If you just joined a fitness club, you must start your training carefully, so you keep pain and injuries away. Some people say "no pain no gain", but this is only a myth.
Exercising involves a muscles’ warm-up that should not hurt too much, if the pain occurs permanently, it is because your joint is hurt or you’re training too hard.
Adding intensity and time to your routines won’t be better than a one-hour class. You should actually care about the way you do it, not the amount of time you put into it.
The first days are vital to get used to it and know how our body reacts to movements. Joining a gym can cause stress, expectations and some pain, because the body is adapting to the new routine. It is important to tell the instructor if we’re feeling pain. If we feel muscular pain in the area we just worked, it is totally normal. What common sense tells you is that you worked a few more muscles than you’re used to.

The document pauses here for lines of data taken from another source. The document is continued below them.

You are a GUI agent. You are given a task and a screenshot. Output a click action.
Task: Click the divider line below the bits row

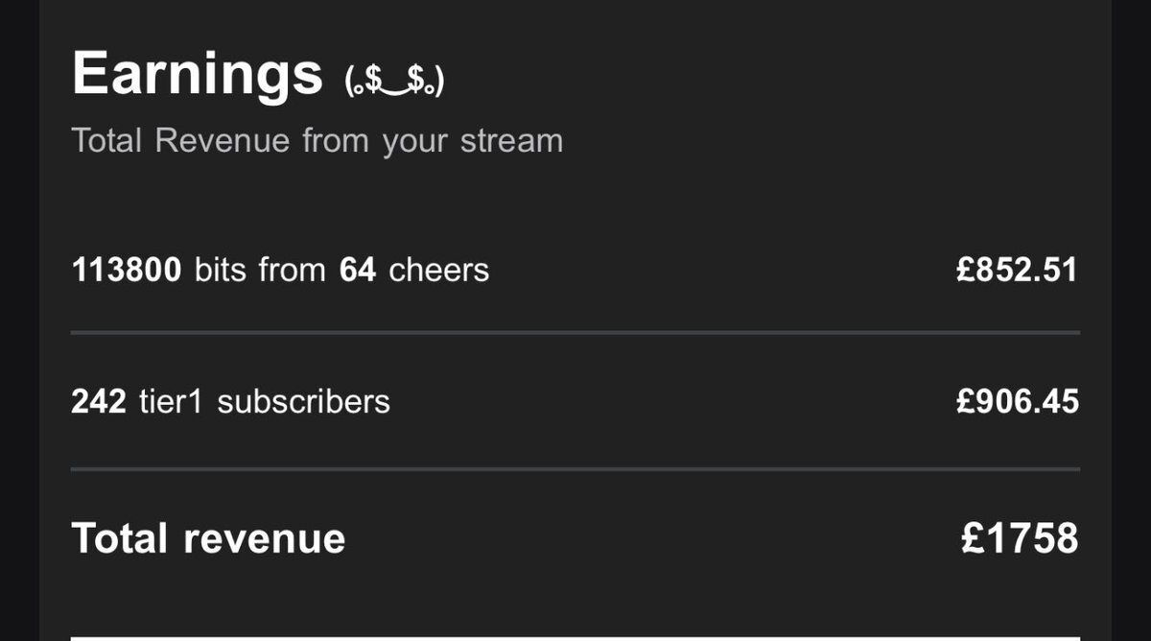pos(576,333)
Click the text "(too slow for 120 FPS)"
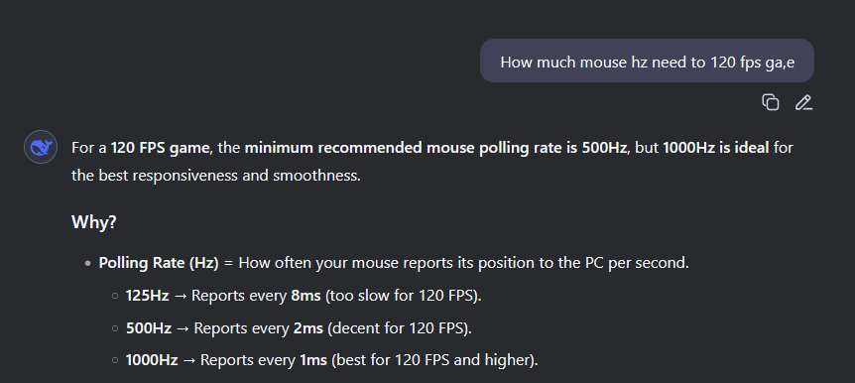The width and height of the screenshot is (855, 383). point(404,296)
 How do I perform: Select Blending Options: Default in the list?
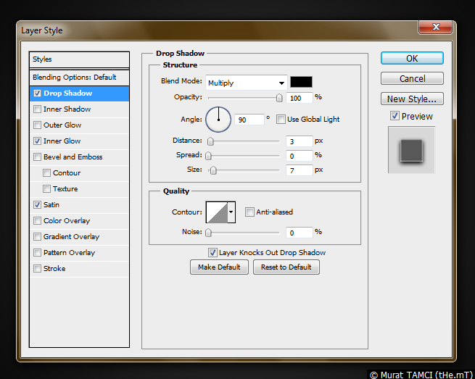pos(74,78)
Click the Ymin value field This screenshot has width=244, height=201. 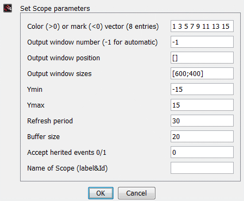[x=202, y=89]
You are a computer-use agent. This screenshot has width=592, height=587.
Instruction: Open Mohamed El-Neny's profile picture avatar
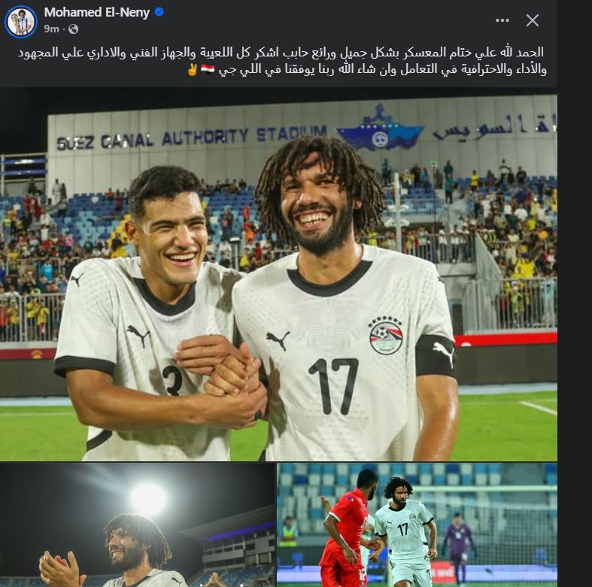click(21, 22)
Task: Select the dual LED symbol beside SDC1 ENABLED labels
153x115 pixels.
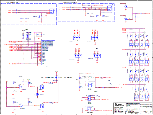Action: click(x=57, y=77)
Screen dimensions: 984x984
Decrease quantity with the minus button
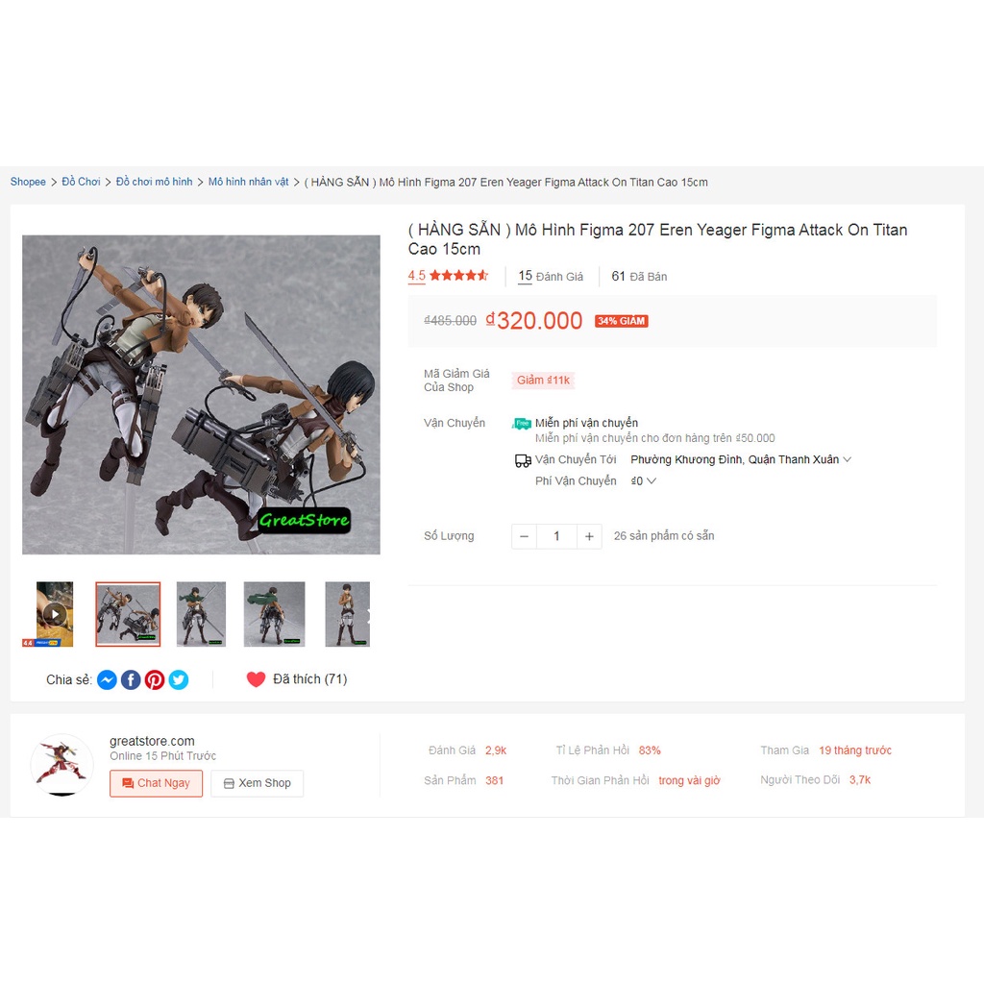[x=524, y=536]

The second day in a Fitness Club you’ll feel pain in your upper and lower limbs, but it is totally normal too. The common mistake is to stop exercising because of pain. Overcoming the first week is the first triumph. According to the sports medicine doctor Carlos Blum, if you finished the first week you’re already a winner and if you exercised beyond the month, you’re a champion.

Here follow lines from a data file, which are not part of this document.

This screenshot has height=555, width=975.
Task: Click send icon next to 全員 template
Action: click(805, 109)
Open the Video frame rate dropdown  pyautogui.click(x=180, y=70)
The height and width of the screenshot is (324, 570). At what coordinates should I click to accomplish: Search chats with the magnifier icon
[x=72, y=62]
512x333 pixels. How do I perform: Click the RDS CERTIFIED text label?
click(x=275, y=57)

Blum says pain can be avoided if people are clear with their goals. If you want to lose weight, try cardiovascular exercises between 30 and 60 minutes; but if you’re skinny, you should spend less time doing cardio and your training should focus on the weights. That’s what’s allowed in both cases.
From a medical point of view, the muscle pain and stiffness you experience usually 48 hours after exercising, has a name: Delayed onset muscle soreness (DOMS). This means feeling a slight pain, stiffness, loss of strength when you train and, in some cases, some inflammation.
There are different theories about this post-exercise pain. The most accepted one is that the sudden increase in the demand on a muscle or a muscle group causes microscopic damage to the fibers, which results in pain or stiffness.
The question that you surely ask yourself is: can you avoid this pain? The answer is No. But you must keep in mind these 3 tips to avoid pain at the gym:
1. – Your trainer must guide you in your first routines, don’t try to do it your own way. If you’re a beginner you’ll need a slow but safe type of training.
2. - In sports, doing too much is bad. Over-exercising is unhealthy for your muscles. Remember not to "train your ego", but your body.
3. - The best way to avoid pain is to go against the flow. If you stay in bed because the pain dominates you, then you’d have lost the battle. The post-exercise pain lasts about 3 days, but don’t wait for it to be removed to continue training.